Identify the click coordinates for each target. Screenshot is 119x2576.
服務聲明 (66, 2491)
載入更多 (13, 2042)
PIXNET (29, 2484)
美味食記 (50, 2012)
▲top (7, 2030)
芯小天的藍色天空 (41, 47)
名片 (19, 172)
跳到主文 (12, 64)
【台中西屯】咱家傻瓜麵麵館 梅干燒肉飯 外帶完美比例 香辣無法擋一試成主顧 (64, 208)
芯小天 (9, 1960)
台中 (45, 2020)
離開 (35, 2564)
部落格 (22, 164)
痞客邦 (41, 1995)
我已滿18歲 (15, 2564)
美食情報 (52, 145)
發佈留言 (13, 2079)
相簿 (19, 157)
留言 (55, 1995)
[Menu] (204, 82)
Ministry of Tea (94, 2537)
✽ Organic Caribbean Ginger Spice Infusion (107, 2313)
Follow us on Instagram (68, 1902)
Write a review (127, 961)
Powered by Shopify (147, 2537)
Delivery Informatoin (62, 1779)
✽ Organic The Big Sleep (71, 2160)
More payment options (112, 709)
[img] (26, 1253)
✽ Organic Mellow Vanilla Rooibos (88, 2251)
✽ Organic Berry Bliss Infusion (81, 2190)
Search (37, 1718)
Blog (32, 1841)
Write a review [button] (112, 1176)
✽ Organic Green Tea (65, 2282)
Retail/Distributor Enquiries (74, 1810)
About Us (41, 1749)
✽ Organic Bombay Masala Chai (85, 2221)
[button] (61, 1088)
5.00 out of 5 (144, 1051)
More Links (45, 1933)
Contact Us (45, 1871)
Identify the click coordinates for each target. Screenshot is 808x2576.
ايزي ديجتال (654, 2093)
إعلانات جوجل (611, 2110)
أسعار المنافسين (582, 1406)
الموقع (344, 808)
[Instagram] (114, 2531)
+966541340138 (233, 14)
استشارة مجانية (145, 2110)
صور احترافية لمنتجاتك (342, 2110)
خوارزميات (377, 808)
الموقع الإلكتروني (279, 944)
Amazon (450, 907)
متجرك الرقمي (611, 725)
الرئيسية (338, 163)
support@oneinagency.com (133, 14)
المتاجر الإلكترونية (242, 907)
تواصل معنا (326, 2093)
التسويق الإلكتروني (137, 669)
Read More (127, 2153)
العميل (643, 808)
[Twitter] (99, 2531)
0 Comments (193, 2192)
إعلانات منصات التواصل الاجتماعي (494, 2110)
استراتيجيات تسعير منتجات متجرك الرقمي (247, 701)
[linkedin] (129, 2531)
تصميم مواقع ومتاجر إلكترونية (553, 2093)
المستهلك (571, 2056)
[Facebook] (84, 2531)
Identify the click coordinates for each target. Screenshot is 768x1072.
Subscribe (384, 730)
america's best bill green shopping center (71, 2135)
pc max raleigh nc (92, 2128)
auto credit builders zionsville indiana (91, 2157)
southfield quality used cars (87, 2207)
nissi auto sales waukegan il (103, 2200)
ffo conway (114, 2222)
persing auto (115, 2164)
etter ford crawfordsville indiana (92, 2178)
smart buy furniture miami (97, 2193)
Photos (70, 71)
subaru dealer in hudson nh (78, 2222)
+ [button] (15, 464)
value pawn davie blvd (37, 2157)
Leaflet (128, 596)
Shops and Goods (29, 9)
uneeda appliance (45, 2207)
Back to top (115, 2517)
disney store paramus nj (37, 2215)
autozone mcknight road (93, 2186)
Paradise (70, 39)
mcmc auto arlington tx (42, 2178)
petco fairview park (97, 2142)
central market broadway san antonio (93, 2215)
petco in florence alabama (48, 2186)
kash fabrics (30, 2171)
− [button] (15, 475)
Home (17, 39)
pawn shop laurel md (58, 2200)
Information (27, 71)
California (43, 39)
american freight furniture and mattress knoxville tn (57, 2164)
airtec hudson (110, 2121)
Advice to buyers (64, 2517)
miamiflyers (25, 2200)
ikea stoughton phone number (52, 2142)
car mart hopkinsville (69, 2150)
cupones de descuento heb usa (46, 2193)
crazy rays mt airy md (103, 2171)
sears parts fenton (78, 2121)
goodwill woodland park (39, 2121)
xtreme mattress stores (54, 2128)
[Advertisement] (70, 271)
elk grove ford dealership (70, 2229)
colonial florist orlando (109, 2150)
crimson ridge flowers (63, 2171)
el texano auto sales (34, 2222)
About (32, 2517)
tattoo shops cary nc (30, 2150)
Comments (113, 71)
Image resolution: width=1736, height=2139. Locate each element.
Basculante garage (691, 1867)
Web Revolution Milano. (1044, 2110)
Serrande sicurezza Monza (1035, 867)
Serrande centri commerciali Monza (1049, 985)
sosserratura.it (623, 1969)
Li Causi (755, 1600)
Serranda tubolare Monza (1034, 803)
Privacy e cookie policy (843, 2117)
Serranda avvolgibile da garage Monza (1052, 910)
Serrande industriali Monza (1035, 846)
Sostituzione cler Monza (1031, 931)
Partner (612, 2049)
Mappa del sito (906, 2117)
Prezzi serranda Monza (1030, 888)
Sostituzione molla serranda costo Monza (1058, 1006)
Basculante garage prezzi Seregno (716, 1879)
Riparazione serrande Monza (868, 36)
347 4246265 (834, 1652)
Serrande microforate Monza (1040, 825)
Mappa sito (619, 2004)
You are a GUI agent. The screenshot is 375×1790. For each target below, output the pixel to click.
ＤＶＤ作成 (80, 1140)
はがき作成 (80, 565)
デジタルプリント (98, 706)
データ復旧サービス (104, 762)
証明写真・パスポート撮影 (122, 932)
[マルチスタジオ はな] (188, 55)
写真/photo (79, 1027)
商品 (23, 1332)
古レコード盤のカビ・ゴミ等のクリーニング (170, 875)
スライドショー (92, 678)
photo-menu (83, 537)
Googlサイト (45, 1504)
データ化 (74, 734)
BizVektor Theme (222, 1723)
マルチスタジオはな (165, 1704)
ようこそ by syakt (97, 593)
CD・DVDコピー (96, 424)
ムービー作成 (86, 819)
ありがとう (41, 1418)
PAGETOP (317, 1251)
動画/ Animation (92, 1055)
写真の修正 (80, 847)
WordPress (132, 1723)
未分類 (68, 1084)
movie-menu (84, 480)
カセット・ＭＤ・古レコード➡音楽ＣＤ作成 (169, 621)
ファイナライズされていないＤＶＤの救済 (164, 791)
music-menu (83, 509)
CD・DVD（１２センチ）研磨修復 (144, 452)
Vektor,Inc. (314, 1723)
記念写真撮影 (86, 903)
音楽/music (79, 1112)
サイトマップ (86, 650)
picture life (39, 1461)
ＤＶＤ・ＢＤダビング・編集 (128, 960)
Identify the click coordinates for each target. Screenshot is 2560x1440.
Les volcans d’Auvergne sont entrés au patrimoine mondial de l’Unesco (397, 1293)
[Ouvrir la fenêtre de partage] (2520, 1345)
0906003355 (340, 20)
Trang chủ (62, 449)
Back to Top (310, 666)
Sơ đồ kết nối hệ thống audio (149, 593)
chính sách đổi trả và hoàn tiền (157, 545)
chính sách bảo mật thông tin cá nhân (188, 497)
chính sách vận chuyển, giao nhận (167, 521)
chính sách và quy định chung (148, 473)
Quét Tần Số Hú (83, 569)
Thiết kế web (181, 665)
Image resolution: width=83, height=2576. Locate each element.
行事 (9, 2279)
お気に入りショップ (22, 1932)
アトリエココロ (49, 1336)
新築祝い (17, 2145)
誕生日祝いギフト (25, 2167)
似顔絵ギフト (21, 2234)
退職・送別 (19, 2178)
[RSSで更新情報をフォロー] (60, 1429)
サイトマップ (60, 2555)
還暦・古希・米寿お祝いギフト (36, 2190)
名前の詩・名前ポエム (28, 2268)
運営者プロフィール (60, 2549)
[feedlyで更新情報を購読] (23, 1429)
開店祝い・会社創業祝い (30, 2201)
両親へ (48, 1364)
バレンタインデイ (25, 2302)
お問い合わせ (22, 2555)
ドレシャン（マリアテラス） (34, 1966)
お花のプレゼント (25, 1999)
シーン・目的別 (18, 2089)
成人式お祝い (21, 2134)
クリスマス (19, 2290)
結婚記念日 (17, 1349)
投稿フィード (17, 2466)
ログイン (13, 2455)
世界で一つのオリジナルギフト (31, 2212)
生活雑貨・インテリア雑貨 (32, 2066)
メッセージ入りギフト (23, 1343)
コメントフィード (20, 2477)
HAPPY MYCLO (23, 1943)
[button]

**EXERCISE:**
The entries above hold the needed span. Transcribe exactly the lines from the one with "芯小天 (9, 1960)" to the one with "العميل (643, 808)", both included.

**EXERCISE ANSWER:**
芯小天 (9, 1960)
台中 (45, 2020)
離開 (35, 2564)
部落格 (22, 164)
痞客邦 (41, 1995)
我已滿18歲 (15, 2564)
美食情報 (52, 145)
發佈留言 (13, 2079)
相簿 (19, 157)
留言 (55, 1995)
[Menu] (204, 82)
Ministry of Tea (94, 2537)
✽ Organic Caribbean Ginger Spice Infusion (107, 2313)
Follow us on Instagram (68, 1902)
Write a review (127, 961)
Powered by Shopify (147, 2537)
Delivery Informatoin (62, 1779)
✽ Organic The Big Sleep (71, 2160)
More payment options (112, 709)
[img] (26, 1253)
✽ Organic Mellow Vanilla Rooibos (88, 2251)
✽ Organic Berry Bliss Infusion (81, 2190)
Search (37, 1718)
Blog (32, 1841)
Write a review [button] (112, 1176)
✽ Organic Green Tea (65, 2282)
Retail/Distributor Enquiries (74, 1810)
About Us (41, 1749)
✽ Organic Bombay Masala Chai (85, 2221)
[button] (61, 1088)
5.00 out of 5 (144, 1051)
More Links (45, 1933)
Contact Us (45, 1871)
Identify the click coordinates for each target. Screenshot is 808x2576.
ايزي ديجتال (654, 2093)
إعلانات جوجل (611, 2110)
أسعار المنافسين (582, 1406)
الموقع (344, 808)
[Instagram] (114, 2531)
+966541340138 (233, 14)
استشارة مجانية (145, 2110)
صور احترافية لمنتجاتك (342, 2110)
خوارزميات (377, 808)
الموقع الإلكتروني (279, 944)
Amazon (450, 907)
متجرك الرقمي (611, 725)
الرئيسية (338, 163)
support@oneinagency.com (133, 14)
المتاجر الإلكترونية (242, 907)
تواصل معنا (326, 2093)
التسويق الإلكتروني (137, 669)
Read More (127, 2153)
العميل (643, 808)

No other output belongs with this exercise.